4. Terms of Public Offering. The Company and the Selling Stockholder are advised by you that the Underwriters propose to make a public offering of the Shares as soon after the Registration Statement and this Agreement have become effective as in your judgment is advisable. The Company and the Selling Stockholder are further advised by you that the Shares are to be offered to the public initially at $36.00 a share (the “Public Offering Price”) and to certain dealers selected by you at a price that represents a concession not in excess of $0.918 a share under the Public Offering Price.
5. Payment and Delivery. Payment for the Firm Shares to be sold by the Selling Stockholder shall be made to the Selling Stockholder in Federal or other funds immediately available in New York City against delivery of such Firm Shares for the respective accounts of the several Underwriters at 10:00 a.m., New York City time, on November 24, 2015, or at such other time on the same or such other date, not later than 5 business days after scheduled closing, as shall be designated in writing by you. The time and date of such payment are hereinafter referred to as the “Closing Date.” The Closing Date and each Option Closing Date are each sometimes referred to herein as an “Applicable Closing Date.”
Payment for any Additional Shares shall be made to the Selling Stockholder in Federal or other funds immediately available in New York City against delivery of such Additional Shares for the respective accounts of the several Underwriters at 10:00 a.m., New York City time, on the date specified in the corresponding notice described in Section 3 or at such other time on the same or on such other date, in any event not later than 10 business days after expiration of the option to purchase Additional Shares, as shall be designated in writing by you.
The Firm Shares and Additional Shares shall be registered in such names and in such denominations as you shall request in writing not later than one full business day prior to the Closing Date or the applicable Option Closing Date, as the case may be. The Firm Shares and Additional Shares shall be delivered to you on the Closing Date or an Option Closing Date, as the case may be, for the respective accounts of the several Underwriters, with any transfer taxes payable in connection with the transfer of the
Shares to the Underwriters duly paid, against payment of the Purchase Price therefor (and such Purchase Price shall be reduced by any withholding required by law).

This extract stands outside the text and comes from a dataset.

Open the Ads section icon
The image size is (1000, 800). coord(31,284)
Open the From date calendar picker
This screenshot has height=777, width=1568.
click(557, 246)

6. Conditions to the Underwriters’ Obligations. The obligations of the Selling Stockholder to sell the Shares to the Underwriters and the several obligations of the Underwriters to purchase and pay for the Shares on an Applicable Closing Date are subject to the condition that the Registration Statement shall have become effective not later than 4:00 p.m. (New York City time) on the date hereof.
The several obligations of the Underwriters are subject to the following further conditions:
(a) Subsequent to the execution and delivery of this Agreement and prior to each Applicable Closing Date:
(i) there shall not have occurred any downgrading, nor shall any notice have been given of any intended or potential downgrading or of any review for a possible change that does not indicate the direction of the possible change, in the rating accorded any of the securities of the Company, RMCO or any of their subsidiaries by any “nationally recognized statistical rating organization,” as such term is defined in Section 3(a)(62) of the Exchange Act; and
(ii) there shall not have occurred any change, or any development involving a prospective change, in the condition, financial or otherwise, or in the earnings, business or operations of the Company, RMCO and their subsidiaries, taken as a whole, from that set forth in the Time of Sale Prospectus that, in your judgment, is material and adverse and that makes it, in your judgment, impracticable to market the Shares on the terms and in the manner contemplated in the Time of Sale Prospectus.
(b) The Underwriters shall have received on each Applicable Closing Date a certificate, dated such Applicable Closing Date, of an executive officer of each of the Company and RMCO and of a principal financial or accounting officer of each of the Company and RMCO, to the effect set forth in Section 6(a)(i) above and to the effect that the representations and warranties of the Company and RMCO, respectively, contained in this Agreement are true and correct as of such Applicable Closing Date and that the Company or RMCO, as applicable, has complied with all of the agreements and satisfied all of the conditions on its part to be performed or satisfied hereunder on or before such Applicable Closing Date.
The officer signing and delivering such certificate may rely upon the best of his or her knowledge as to proceedings threatened.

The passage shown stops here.